IDDF2024-ABS-0192 METTL1 regulates residual liver regeneration after hepatectomy by mediating tRNA m7G modification

Background

Partial hepatectomy (PHx) is an important treatment for various benign and malignant liver diseases. Post-hepatectomy liver failure (PHLF), which is caused by insufficient volume or quality of the liver, is one of the main causes of death after hepatectomy. Epigenetic modification plays an important role in tissue regeneration and repair. tRNA has been reported to have abundant post-transcriptional modifications, and N7-methylguanosine (m⁷G) modification is one of the most common tRNA modifications. However, the functional and molecular mechanisms of tRNA m⁷G modification in liver regeneration after PHx remain to be determined.

Methods

We constructed 70%PHx mouse models and collected liver tissues at different time points after PHx.
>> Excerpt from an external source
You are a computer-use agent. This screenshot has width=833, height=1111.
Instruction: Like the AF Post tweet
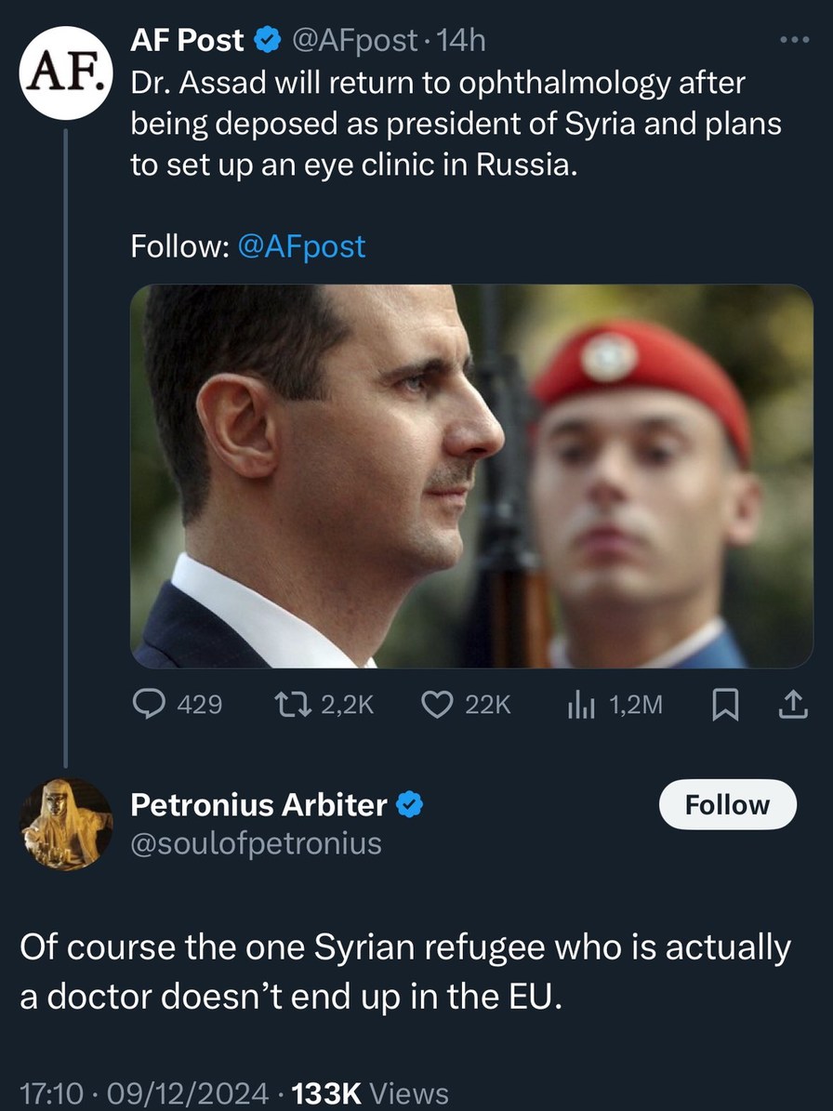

Proteomics, m⁷G reduction, cleavage sequencing (TRAC-seq), and ribosome-sequencing were performed to study the level of m⁷G tRNA modification, tRNA expression and mRNA translation efficiency. Subsequently, the biological function and mechanism of m⁷G tRNA modification in regeneration after PHx were studied via conditional knockout mouse models, hydrodynamic and adenovirus transfection overexpression or knockdown mouse models. Furthermore, clinical samples were collected for further verification.

Results

In this study, we found significant residual liver regeneration after 70%PHx, and METTL1 level increased steadily after PHx. Depletion of METTL1 significantly reduced hepatocyte proliferation and impaired residual liver regeneration after PHx, while overexpression of METTL1 promoted residual liver regeneration after PHx. Mechanistically, METTL1 knockdown resulted in a significant decrease in m⁷G tRNA modification levels and m⁷G-modified tRNA expression in regenerated hepatocytes. Multi-omics analysis and functional studies further demonstrated that METTL1 affected residual liver regeneration after PHx by affecting the translation efficiency of the Hippo pathway key protein YAP/TAZ. In addition, overexpression of YAP promoted residual liver regeneration in METTL1 knockdown mouse models after PHx. Clinically, we found that patients with better regeneration efficacy after PHx tended to have higher levels of METTL1.

Conclusions

In summary, METTL1 and its mediated m⁷G tRNA modification promoted the translation level of YAP/TAZ, key proteins of the Hippo pathway, and thus mediated the efficiency of liver regeneration after PHx. Our study uncovers novel mechanisms underlying liver regeneration and provides potential therapeutic targets to override PHLF in PHx.